Date of this Version

11-19-2025

Document Type

Presentation

Abstract

Geospatial research workflows involve heterogeneous data, specialized platforms, and multi-step processes that traditionally depend on extensive human expertise. This slide deck presents a practical exploration of how agentic AI can support such environments—not by replacing established workflows, but by augmenting them with structured, reliable assistance. Using FIU’s EnviStor project as a case study, we examine how a multi-agent system—built on a 3-track engineering knowledge architecture of behaviors, domain concepts, and procedural skills—can collaborate with human analysts to handle data preparation, metadata work, and platform operations across systems such as Dataverse, ArcGIS, and Pelican.

Rather than aiming for universal conclusions, this work highlights the lessons learned from deploying agentic AI in a controlled, real-world GIS context. The focus is on understanding what makes an AI agent reliable—including consistency, memory, safety protocols, and interpretable workflows—and how structured knowledge can guide an agent’s reasoning.

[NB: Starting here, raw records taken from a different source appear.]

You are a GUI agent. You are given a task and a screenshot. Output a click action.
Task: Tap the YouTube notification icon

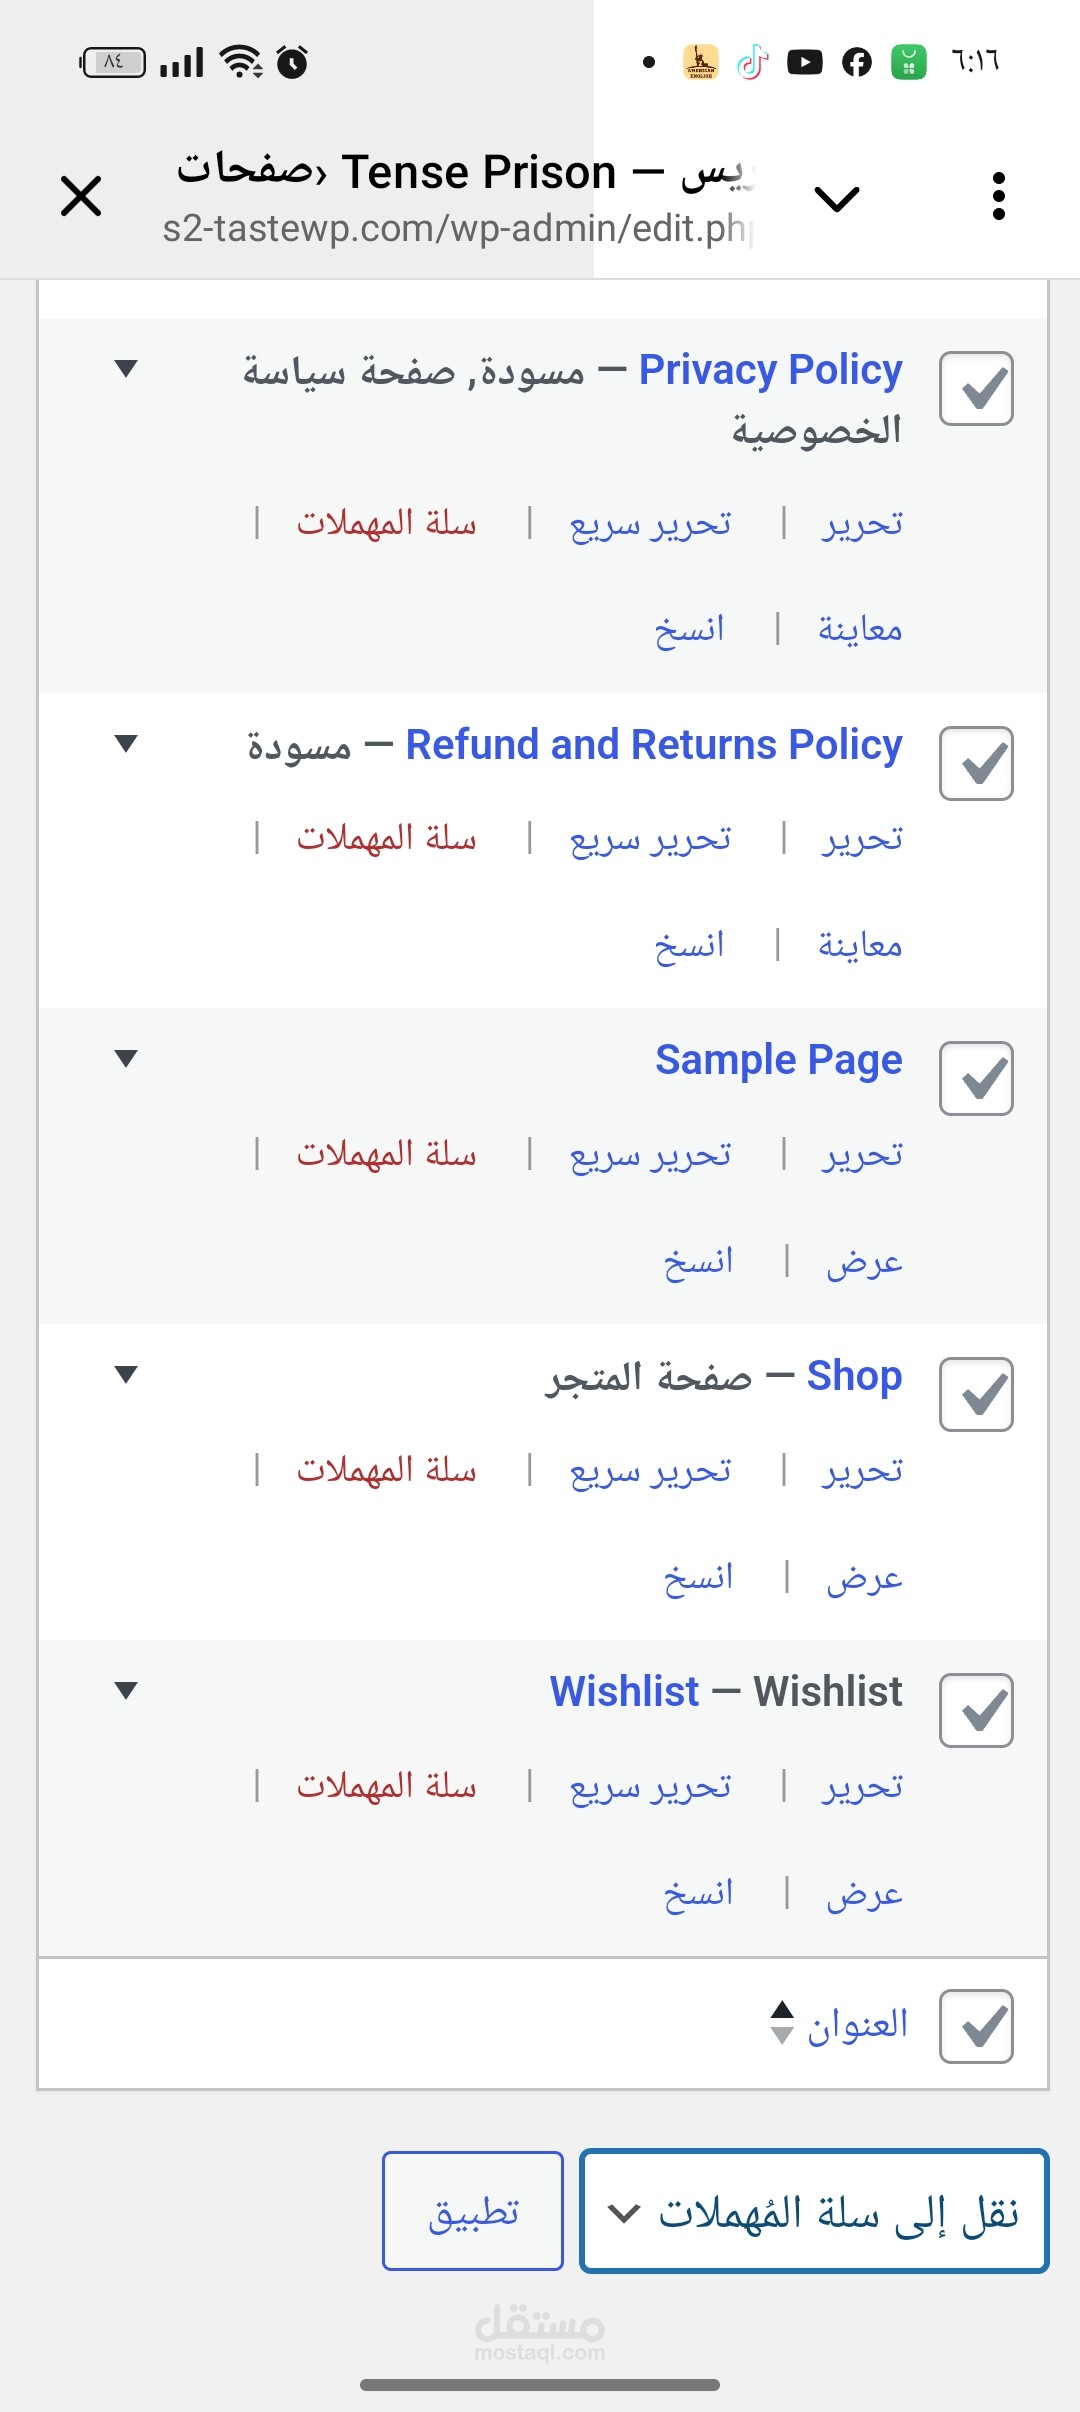[804, 63]
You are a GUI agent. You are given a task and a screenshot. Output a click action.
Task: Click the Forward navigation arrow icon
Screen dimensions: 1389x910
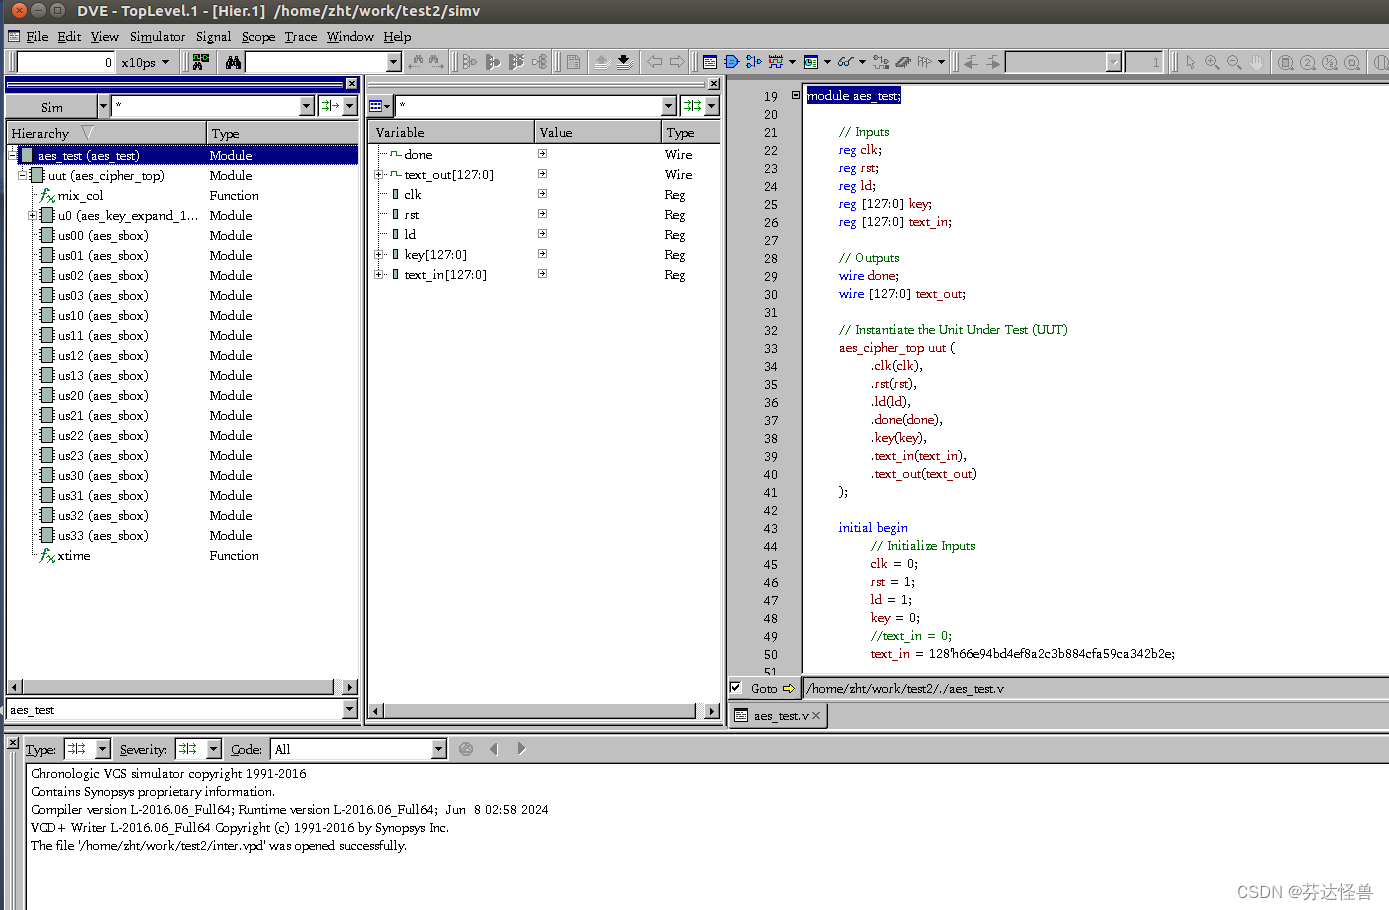(x=675, y=61)
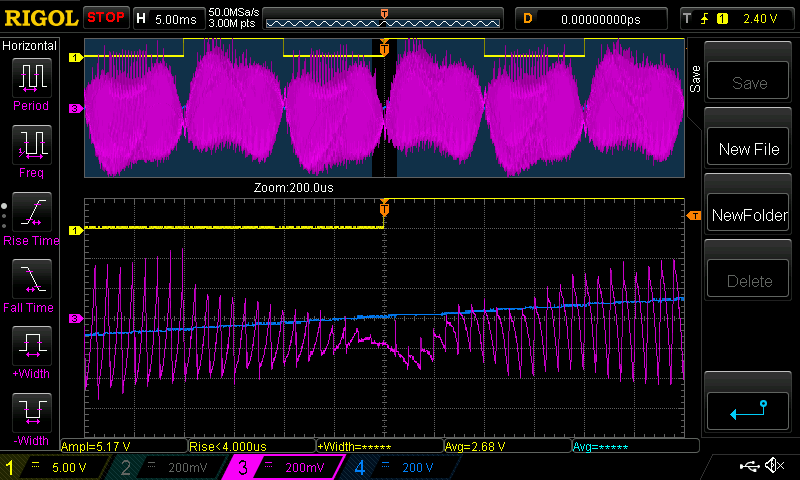800x480 pixels.
Task: Click the orange trigger position marker in zoom view
Action: pyautogui.click(x=384, y=208)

Through these early tests, we observe how agents and humans can meaningfully share work, how agents learn from real tasks, and where current limitations remain, particularly around validation, error recovery, and workflow robustness.

This project represents a first step toward exploring agentic AI in geospatial research. The goal is not to generalize beyond the project, but to surface practical insights, identify emerging patterns, and outline the challenges that must be addressed before such systems can be considered dependable components of scientific data management.